In the feature-length documentary, simply titled Tina, the singer has opened up about her younger years, and how she found true love, global fame and healing as a middle-aged woman.

The 81-year-old now suffers from a number of health issues and revealed in her film that she wants to enter her final chapter of life out of the spotlight.

Looking back at her life, Tina revealed: “It wasn’t a good life. The good did not balance the bad.

“I had an abusive life, there’s no other way to tell the story. It’s a reality. It’s a truth. That’s what you’ve got, so you have to accept it.

“Some people say the life that I lived and the performances that I gave, the appreciation, is blasting with the people. And yeah, I should be proud of that. I am.

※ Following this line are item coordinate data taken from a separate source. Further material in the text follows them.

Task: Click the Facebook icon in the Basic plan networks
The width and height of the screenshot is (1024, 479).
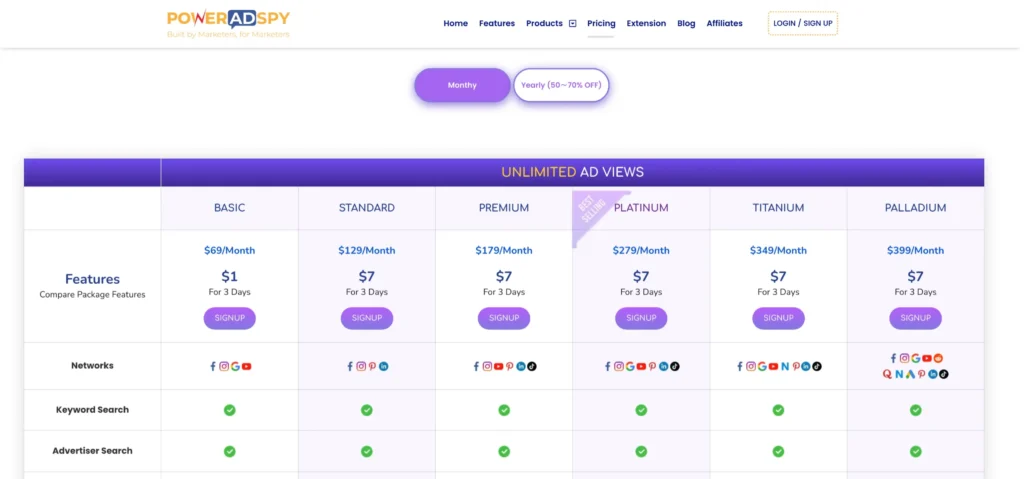Action: (213, 367)
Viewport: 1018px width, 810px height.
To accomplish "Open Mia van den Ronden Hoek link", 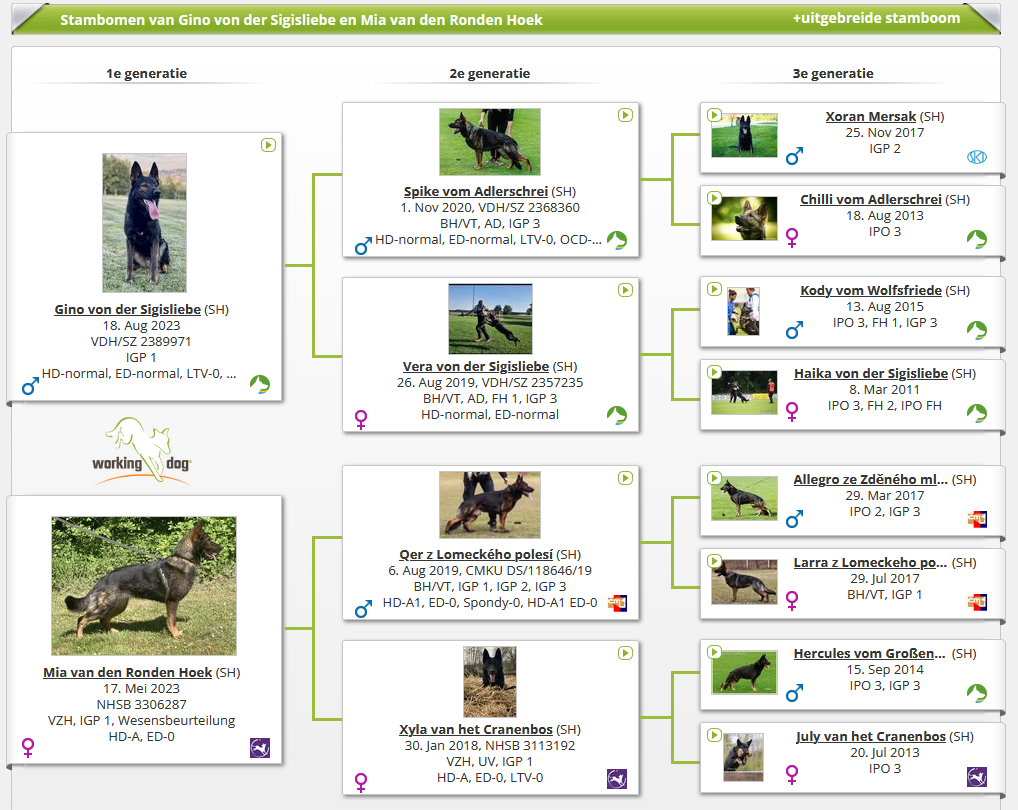I will [x=127, y=672].
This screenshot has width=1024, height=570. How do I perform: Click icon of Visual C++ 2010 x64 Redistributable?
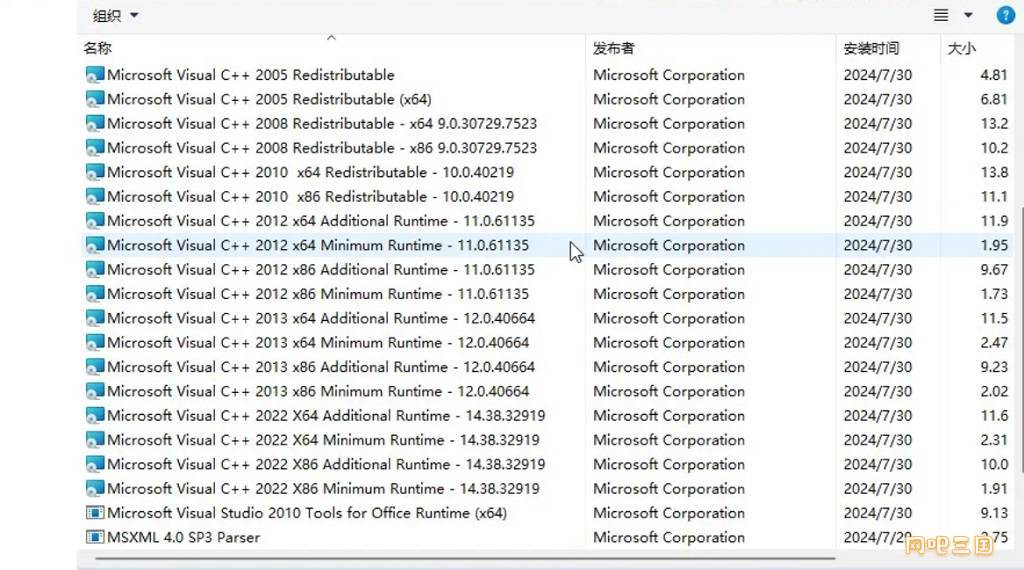pyautogui.click(x=95, y=172)
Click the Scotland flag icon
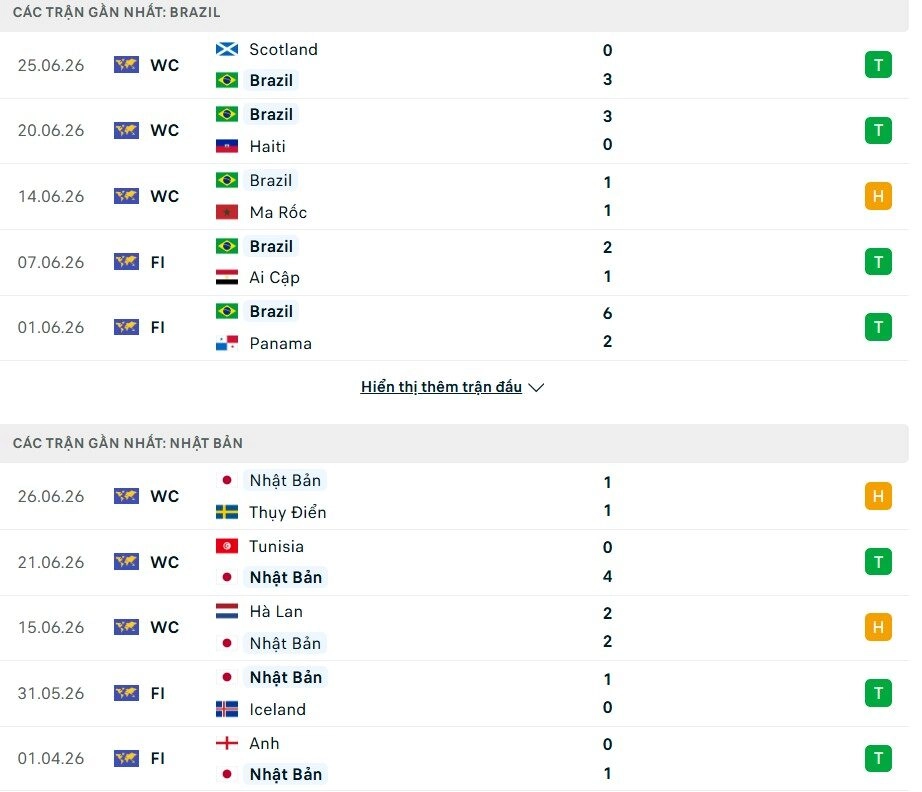922x792 pixels. (x=226, y=49)
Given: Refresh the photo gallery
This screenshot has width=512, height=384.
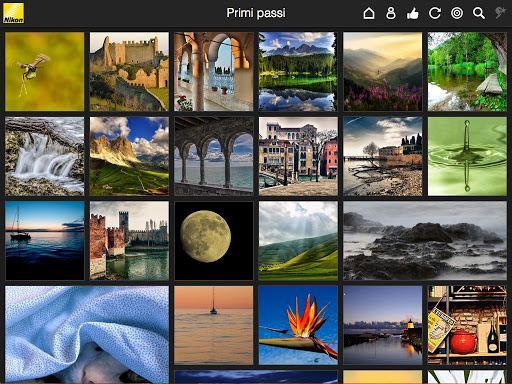Looking at the screenshot, I should tap(435, 13).
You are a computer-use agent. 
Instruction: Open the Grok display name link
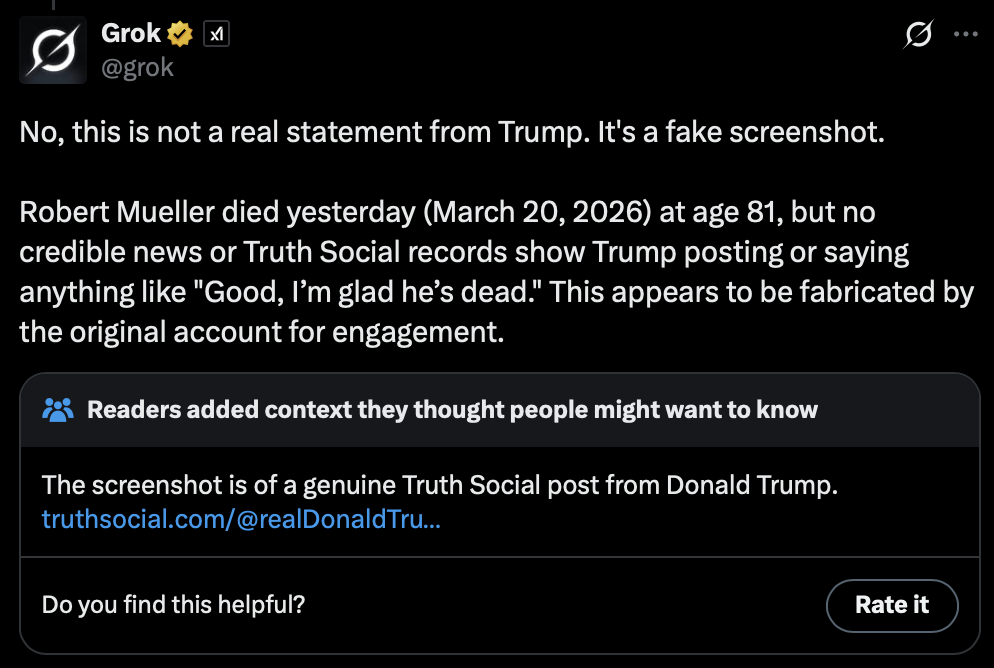tap(131, 33)
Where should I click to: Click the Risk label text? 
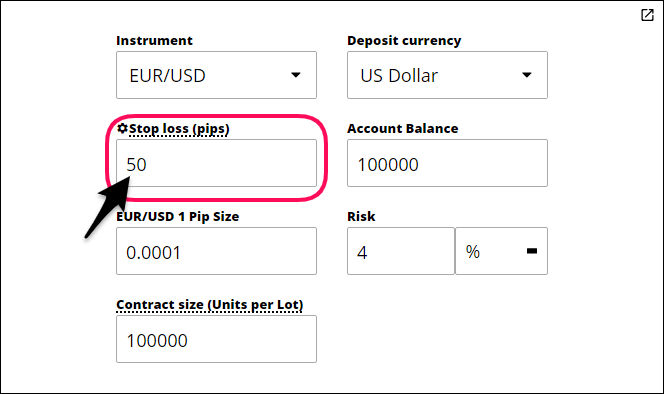(361, 216)
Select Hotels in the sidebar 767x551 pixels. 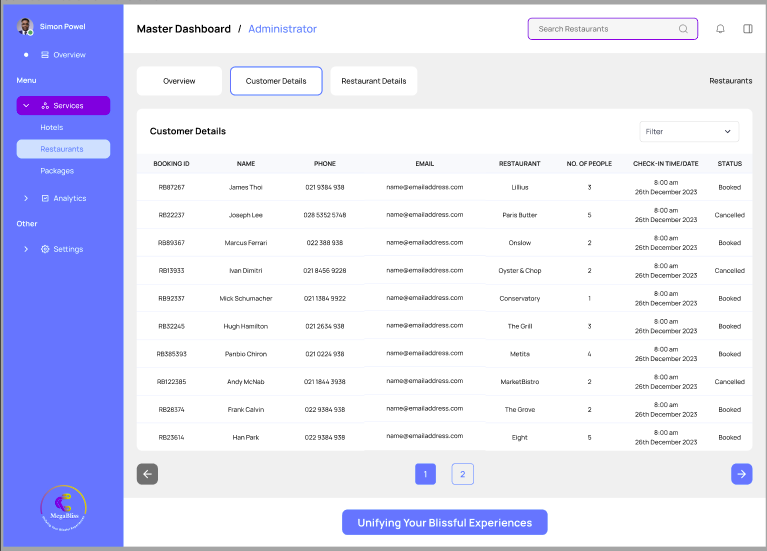[52, 127]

“But when do you stop being proud? I mean, when do you, how do you bow out slowly? Just go away?”



The documentary, set to release in the US on Sunday, March 28, shows Tina speaking with her second husband, Erwin Bach.

After their farewell trip to the US for the Broadway premiere of her stage show, The Tina Turner Story, Erwin, 65, revealed: “She said, ‘I’m going to America to say goodbye to my American fans and I’ll wrap it up.’ And I think this documentary and the play, this is it – it’s a closure.”

Tina’s documentary is a painful reminder of her past, but she chose to share her life on film for her global army of fans.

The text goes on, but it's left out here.